コーン委員長は年内に税制改革を形にすると意気込んでいたようですが、果たしてどうでしょうか。トランプ政権の動向を、なぜか一番敏感に反映している日経平均株価が再び騰勢を強める可能性に注目です。
まとめ 我々にとって持つ意味
ここ半年での世界の大勢の大きな変化としてイギリスの保守党の敗北、米国のアフガニスタンへの新戦略が物語るものは、それまでの世界的なナショナリズムブームが一服し、グローバリズムが再び優勢になってきた、ということです。
そして、これで有利になるのはやはり中国です。今のグローバリズムのシステムは、中国経済に恩恵が大きく、アメリカにとって不利なことが多くなっているからです。
トランプ政権はそれに対抗するためにナショナリズムを台頭させた、と言っても、過言ではないはずです。トランプさんとバノンさんが掲げて選挙に勝利した、アメリカのナショナリズムとは、対中国戦略の一環である、ということが言えると思います。

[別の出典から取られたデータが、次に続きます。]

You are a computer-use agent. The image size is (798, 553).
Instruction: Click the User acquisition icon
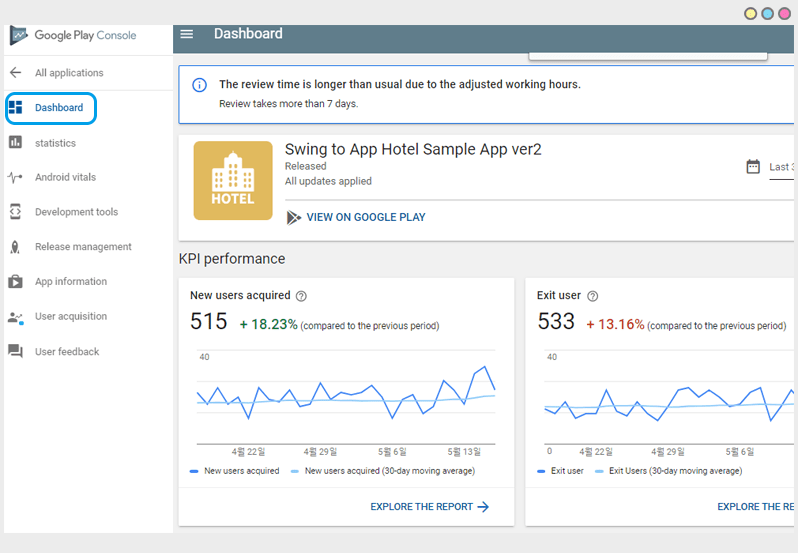click(15, 317)
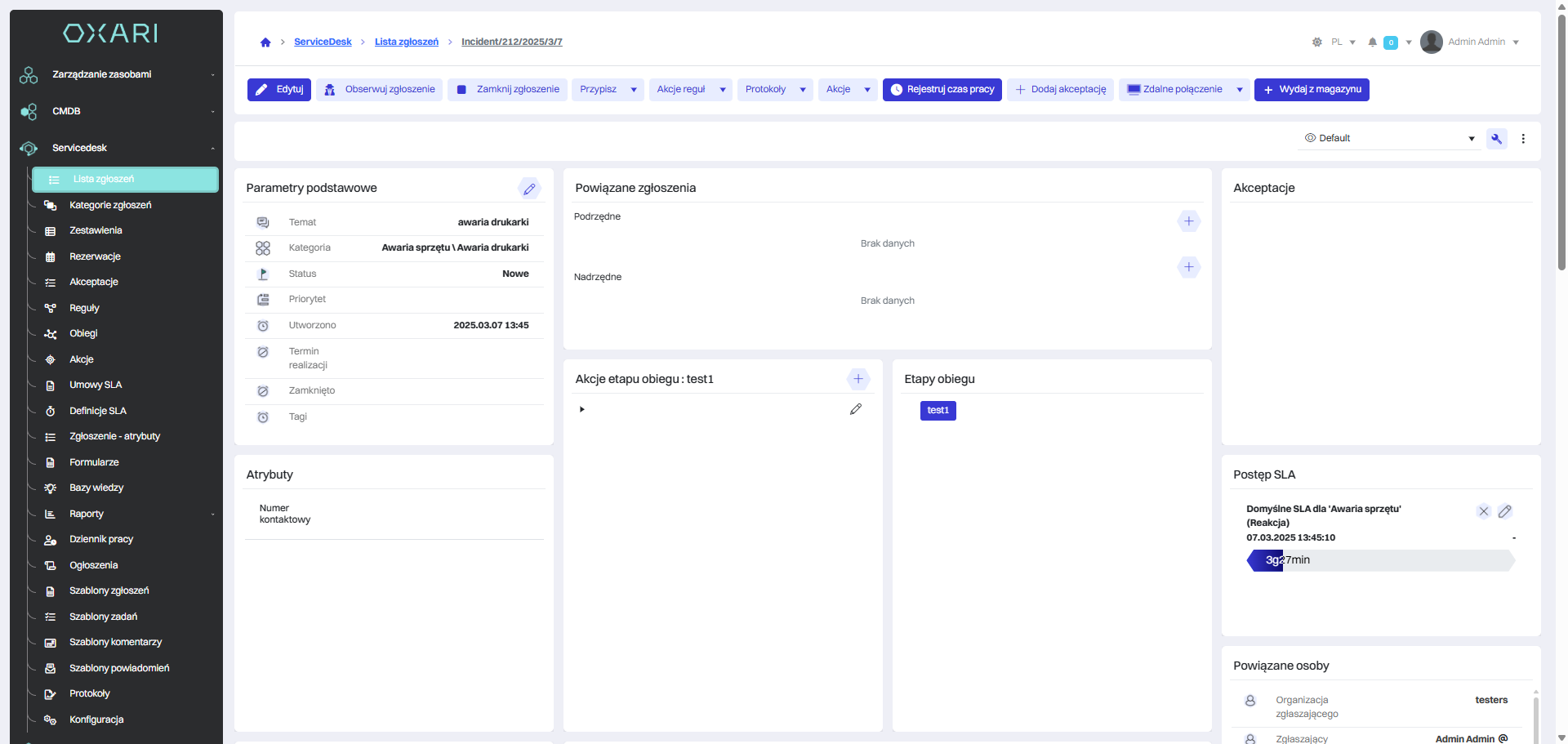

しかし、実際にはことごとく失敗に終わり、結果を残せなかったというのもまた事実です。
では、このことが我々にとって持つ意味とは何でしょうか。
グローバリズムとは、資本家や投資家のためのシステムです。ですから、彼らが勝つということは、経済的、株価的には順調に推移する可能性が高い、ということになります。当ブログはマーケット情報を扱っていることから、読者の方には投資家の方もいるでしょうし、私もその端くれです。
そうならば、昨今のグローバリストの勝利は私たちにとって、喜ばしいことであります。しかし、一日本人として考えた場合、どうでしょうか。結果、有利になる中国は、南シナ海での軍事的支配を強め、尖閣はおろか、沖縄の領有権も日本には認めていないそうです。
バノンさん曰く、このままだと米国は中国に敗れてしまう。こうなった場合の未来、その意味するところは簡単に想像がつくと思います。
アメリカを中心に世界的に繰り広げられる、ナショナリズムとグローバリズムの戦い、これは他人事どころか、私たちの心の中にある、と言っても決して大げさではないのでしょう。投資家としての自分と、日本人としての自分のどちらを選んだらよいでしょうか? 今はそのようなことが試されている時なのかもしれません。